After 4 weeks on the ranch, my mom and I were eliminated and sent home. We were a combined 73 pounds lighter, but I wasn’t sure I’d have the strength to avoid temptation, so I cleaned out the refrigerator and stocked it with what I ate at the ranch: veggies, lean meats, whole grains, and low-fat dairy. I also made changes at work: At the salon where I was a hairdresser, I used to take clients nonstop all day. I’d drink lattes and soda and scarf down fast food whenever I had a minute. But after the ranch, I made time to sit down and eat my lunch, and I no longer jumped up to handle a walk-in client. I was taking care of my needs–and that time was sacred.

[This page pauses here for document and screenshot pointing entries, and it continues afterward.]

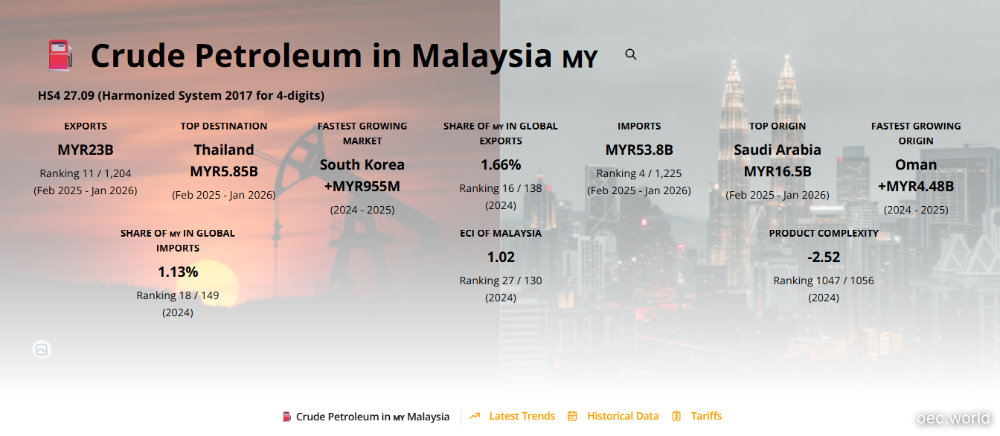1000x436 pixels.
Task: Open search via the magnifying glass icon
Action: [x=631, y=55]
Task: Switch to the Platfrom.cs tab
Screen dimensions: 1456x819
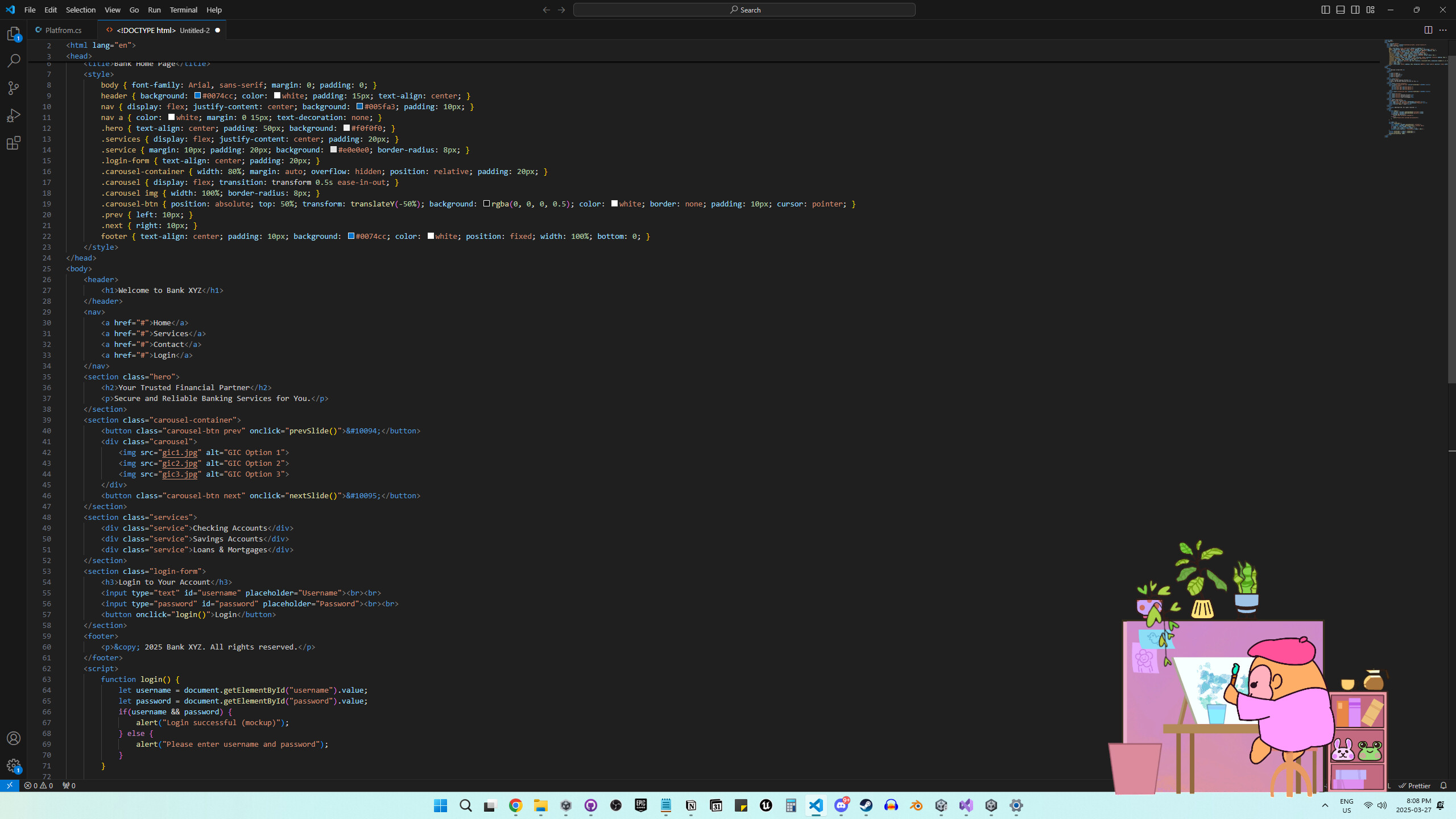Action: pos(63,30)
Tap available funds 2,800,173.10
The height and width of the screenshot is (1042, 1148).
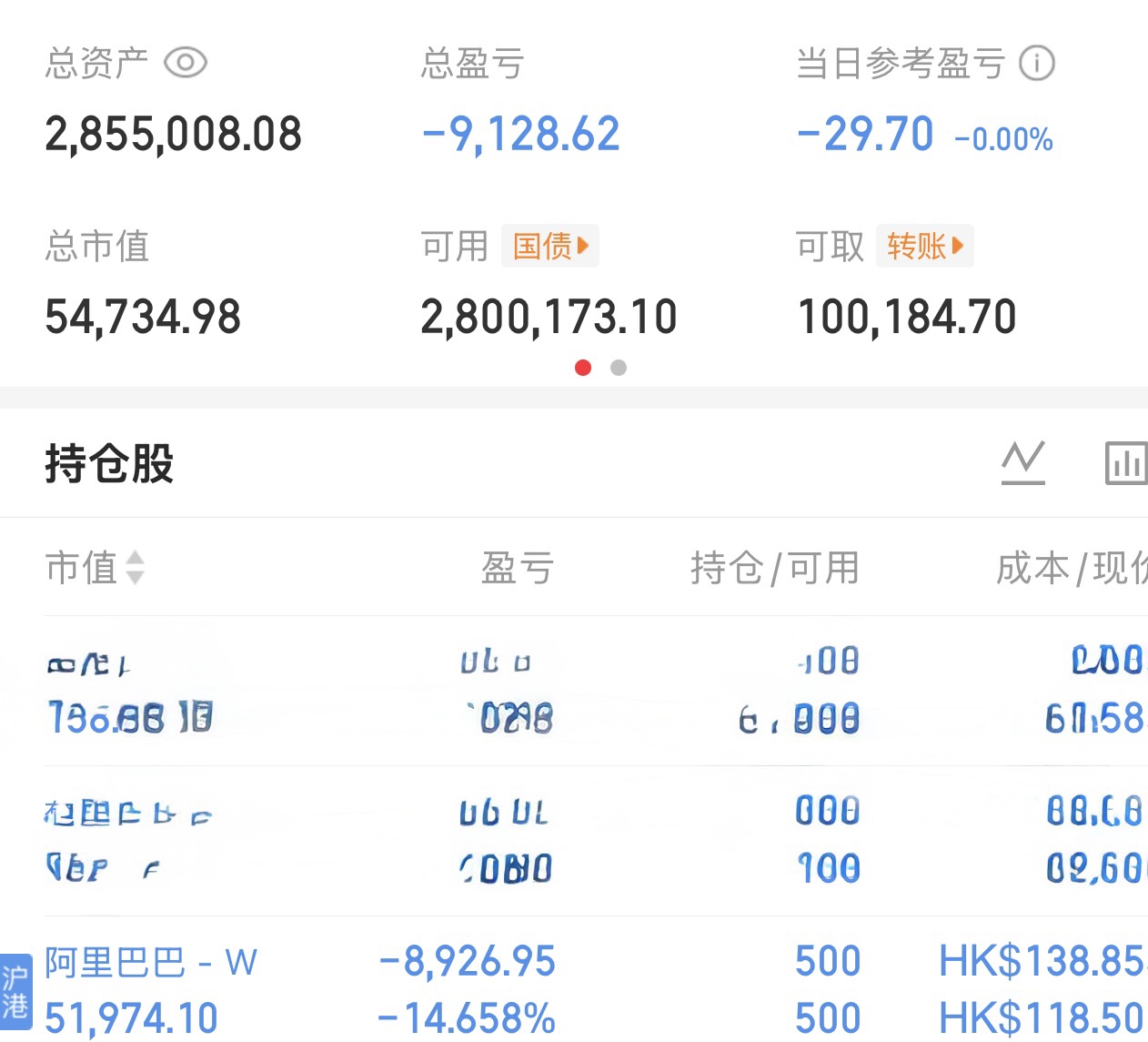click(549, 318)
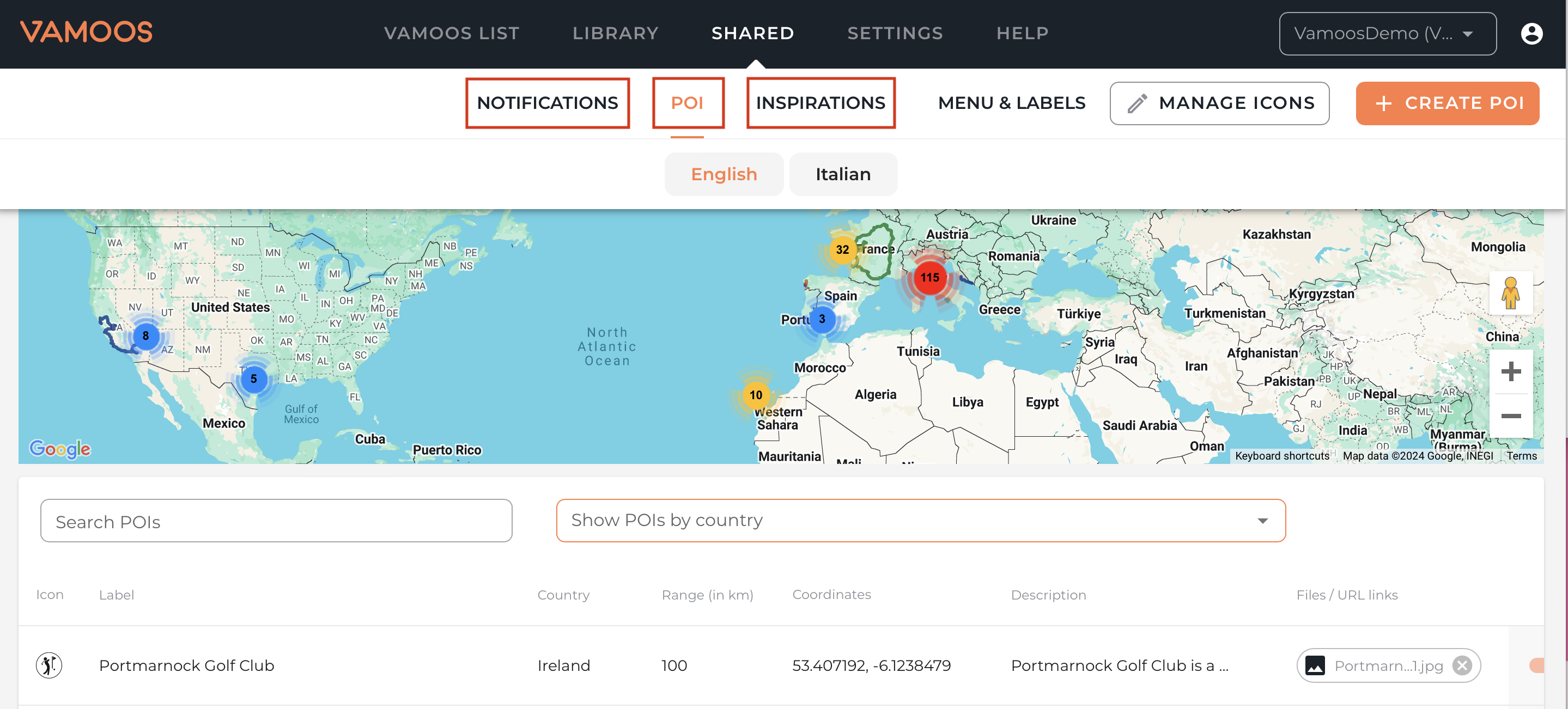Click into the Search POIs field

pos(276,521)
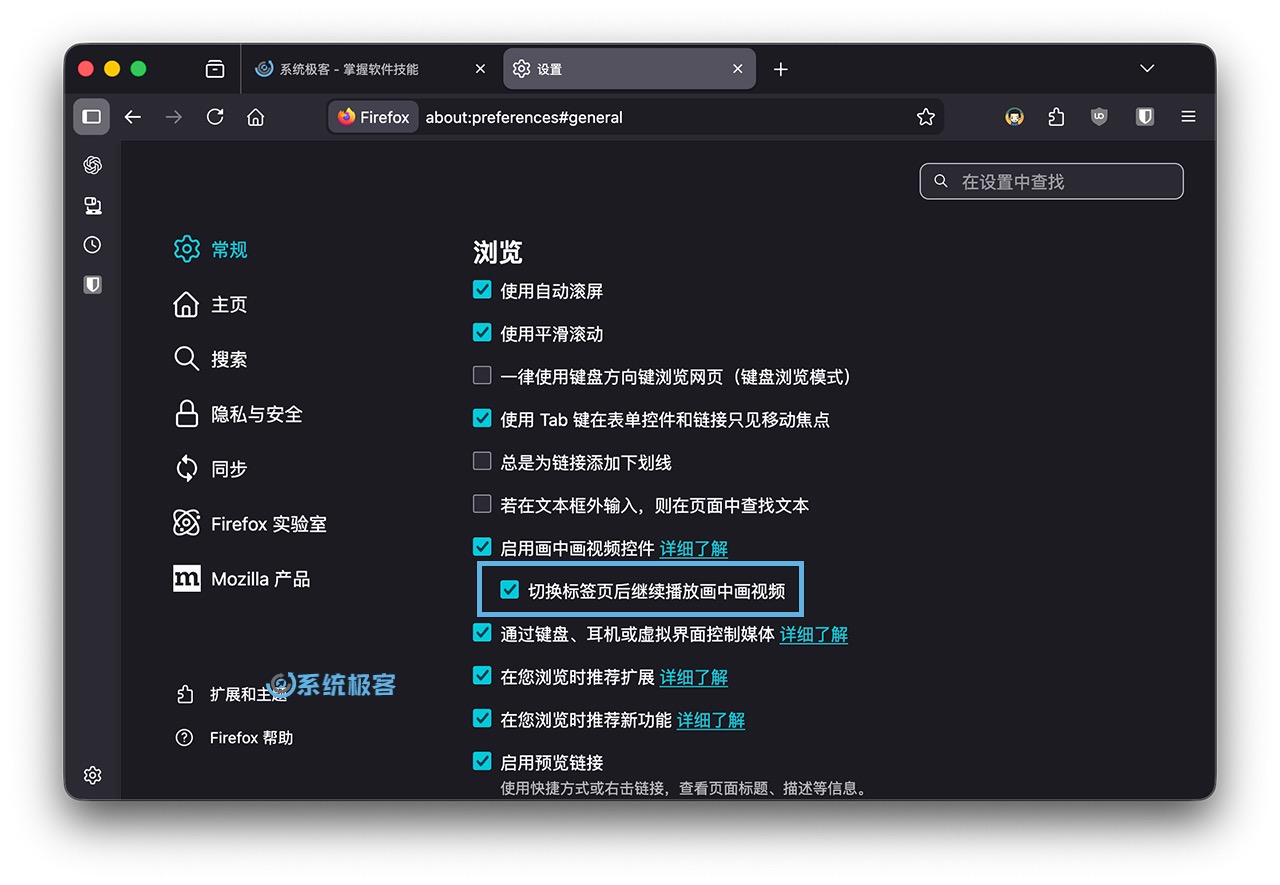Open the Extensions puzzle-piece menu
This screenshot has width=1280, height=885.
pos(1055,116)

I’d been home for about 7 weeks when the show’s producers called, saying they were giving all the eliminated contestants a shot at getting back on the ranch. When I hung up the phone, I looked at my mom and announced, “I’m going to be the first female Biggest Loser.” And in April 2008, in front ofAmerica, it happened. I won, and it was the moment of a lifetime.
MY LIFE AFTER THE BIGGEST LOSER
I’d spent so much energy on losing weight, and now it was time to look at the bigger picture. I called Mark Koops, managing director of the company that produces the show, and asked if we could meet. And he said yes! I told him about all the women who e-mailed me thanking me for changing the consciousness ofAmerica–and I wanted to stay a part of that. Mark told me he’d been waiting for a woman to walk through his door who wanted to make a difference. Working with the show and other sponsors, I now speak at events and try to motivate women who want to change but don’t think they can.
My life with my family is completely different: We hike together now and enjoy healthy dinners. And my relationship with my mom is the best it’s ever been. Sure, we still have our ups and downs, but we’ve learned to talk through our conflicts. Every person in my family helps support my lifestyle. In fact, our first Christmas after I came home from the ranch, we took our holiday vacation toMexico, and to help me stay on track, my family created healthy menus for the trip and split up cooking duties. There wasn’t a gym around, so I did basketball drills with my brothers, and we danced on the patio after dinner. We even exchanged gifts that promoted health, like heart rate monitors and workout equipment. They really rallied behind me, and I’ll never stop drawing from that.
Today I maintain my weight by finding balance. I eat the foods that I love, but I still keep a food journal in my handbag. And while I don’t spend endless hours at the gym, I do exercise in some way almost every day because it gives me energy, and I love how I feel afterward.
In the end, I’m just a normal person who experienced an extraordinary journey–one that happened to be on national television. I want to lead by example, and I’m an example of what believing in yourself truly means.